Re: WIP: Data at rest encryption

From: Konstantin Knizhnik <k(dot)knizhnik(at)postgrespro(dot)ru>
To: pgsql-hackers(at)postgresql(dot)org
Subject: Re: WIP: Data at rest encryption
Date: 2017-06-16 08:06:39
Message-ID: 1e0a11ad-1255-63ff-a11e-1365003c44af@postgrespro.ru
Views: Raw Message | Whole Thread | Download mbox | Resend email
Thread:
Lists: pgsql-hackers

On 16.06.2017 03:08, Bruce Momjian wrote:
>
> Yeah, I guess we will just have to wait to see it since other people are
> excited about it. My concern is code complexity and usability
> challenges, vs punting the problem to the operating system, though
> admittedly there are some cases where that is not possible.
>

Let me also share my opinion about encryption and compression support at
database level.
PostgresPro Enterprise does support both. I have made presentation about
it at PgConn 2016 in Tallinn.
I was a little bit surprised that there were more questions about
encryption than about compression.
But right now we have several customers which are using compression and
none of them use encryption (just because them do not need
to protect their databases). But I absolutely sure that there are many
Postgres users which first of all need to protect their data.

Encryption is much easier to implement than compression, because it is
not changing page size. So I do not see any "complexity and flexibility
challenges" here.
Just for reference I attached to this mail our own encryption patch. I
do not want to propose it as alternative to Aasmas patch: it is less
flexible and doesn't support encryption of WAL, just encryption of
relation data. Also it doesn't allow custom encryption libraries: AES
implementation is embedded. Encryption cipher is taken from environment
variable. At Tallin's conferences I was informed about possible security
issue with passing key through environment variable: it is possible to
inspect server's environment variables using plpython/plperl stored
procedure.
This is why we unset this environment variable after reading. I am not
expect in security, but I do not know other issues with such solution.

Concerning the question whether to implement compression/encryption on
database level or rely on OS, my opinion is that there are many
scenarios where it is not possible or is not desirable to use OS level
encryption/protection. It first of all includes cloud installations and
embedded applications. I do not want to repeat arguments already
mentioned in this thread.
But the fact is that there are many people which really need
compression/encryption support and them can not or do not want to
redirect this aspects to OS. Almost all DBMSes are supporting
compression encryption, so lack of this features in Postgres definitely
can not be considered as Postgres advantage.

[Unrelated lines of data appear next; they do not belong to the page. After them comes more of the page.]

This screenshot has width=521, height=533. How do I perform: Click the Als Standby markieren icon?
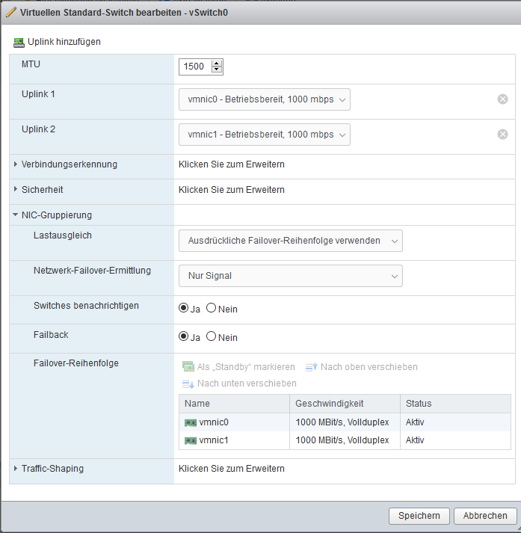pos(188,367)
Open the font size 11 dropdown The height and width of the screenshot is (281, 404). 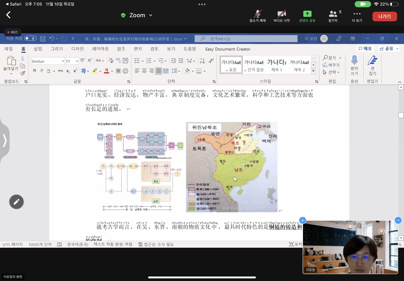[x=77, y=61]
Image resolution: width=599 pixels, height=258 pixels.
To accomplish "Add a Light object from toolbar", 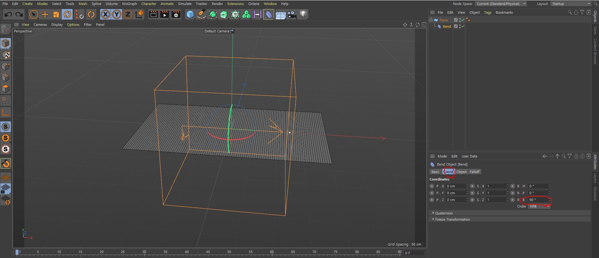I will click(x=303, y=14).
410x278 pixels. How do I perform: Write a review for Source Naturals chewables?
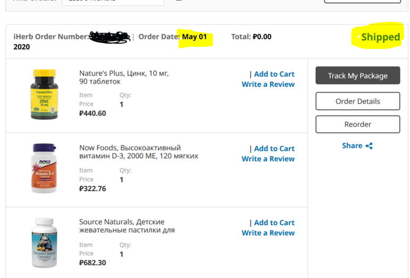pos(268,233)
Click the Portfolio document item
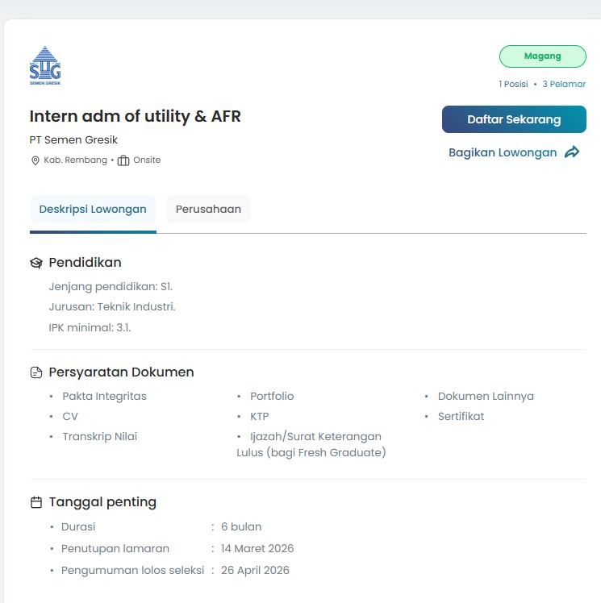 pyautogui.click(x=272, y=396)
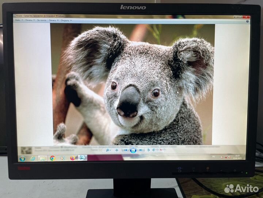The image size is (263, 198).
Task: Skip to the next photo
Action: coord(141,150)
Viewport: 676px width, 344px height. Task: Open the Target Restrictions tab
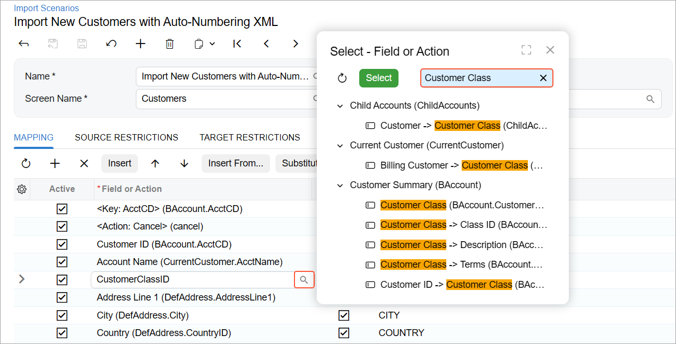(x=249, y=137)
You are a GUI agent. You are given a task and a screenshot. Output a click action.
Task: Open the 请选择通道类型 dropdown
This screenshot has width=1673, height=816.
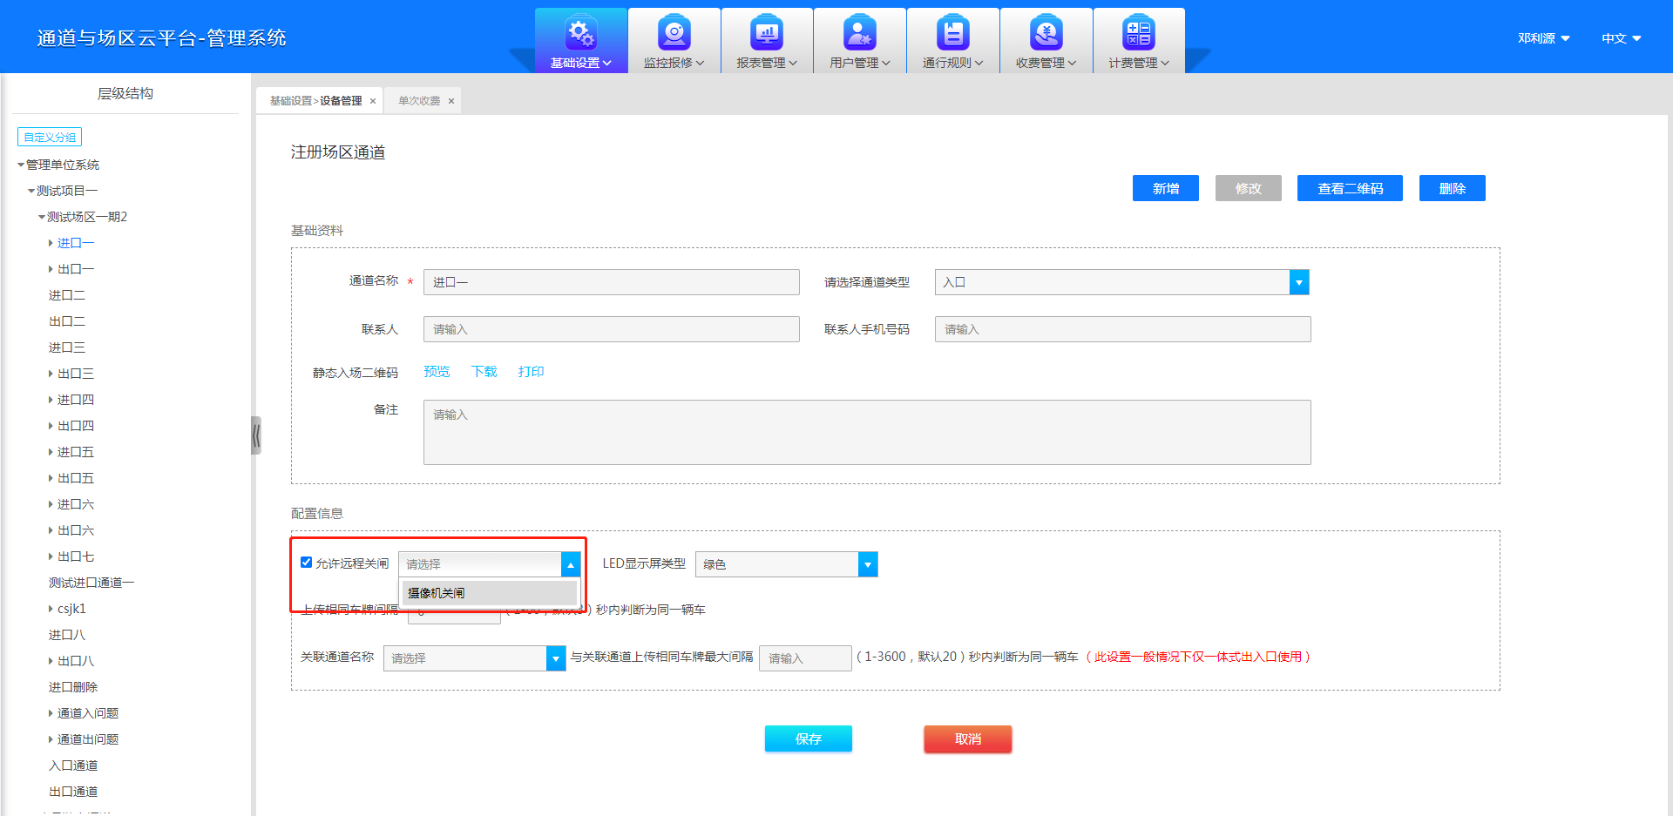1298,282
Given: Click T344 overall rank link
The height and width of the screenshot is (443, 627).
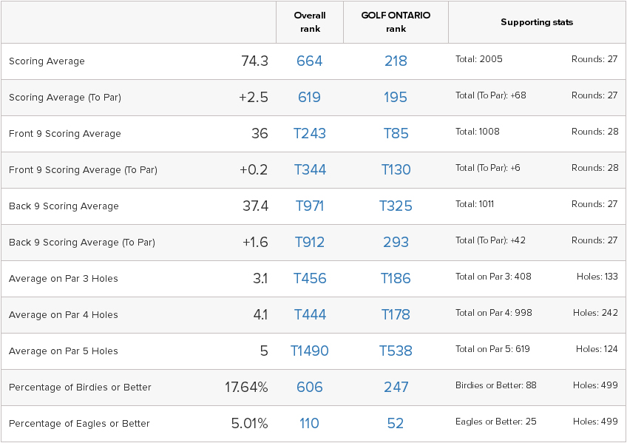Looking at the screenshot, I should coord(310,170).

Postgres buffer manager interface significantly simplifies integration
of encryption and compression. There is actually single path through
which data is fetched/stored to the disk.
It is most obvious and natural solution to decompress/decrypt data when
it is read from the disk to page pool and compress/encrypt it when it is
written back. Taken in account that memory is cheap now and many
databases can completely fit in memory, storing pages in the buffer
cache in plain (decompressed/decrypted) format allows to minimize
overhead of compression/encryption and its influence on performance. For
read only queries working with cached data performance will be exactly
the same as without encryption/compression.
Write speed for encrypted pages will be certainly slightly worse, but
still encryption speed is much higher than disk IO speed.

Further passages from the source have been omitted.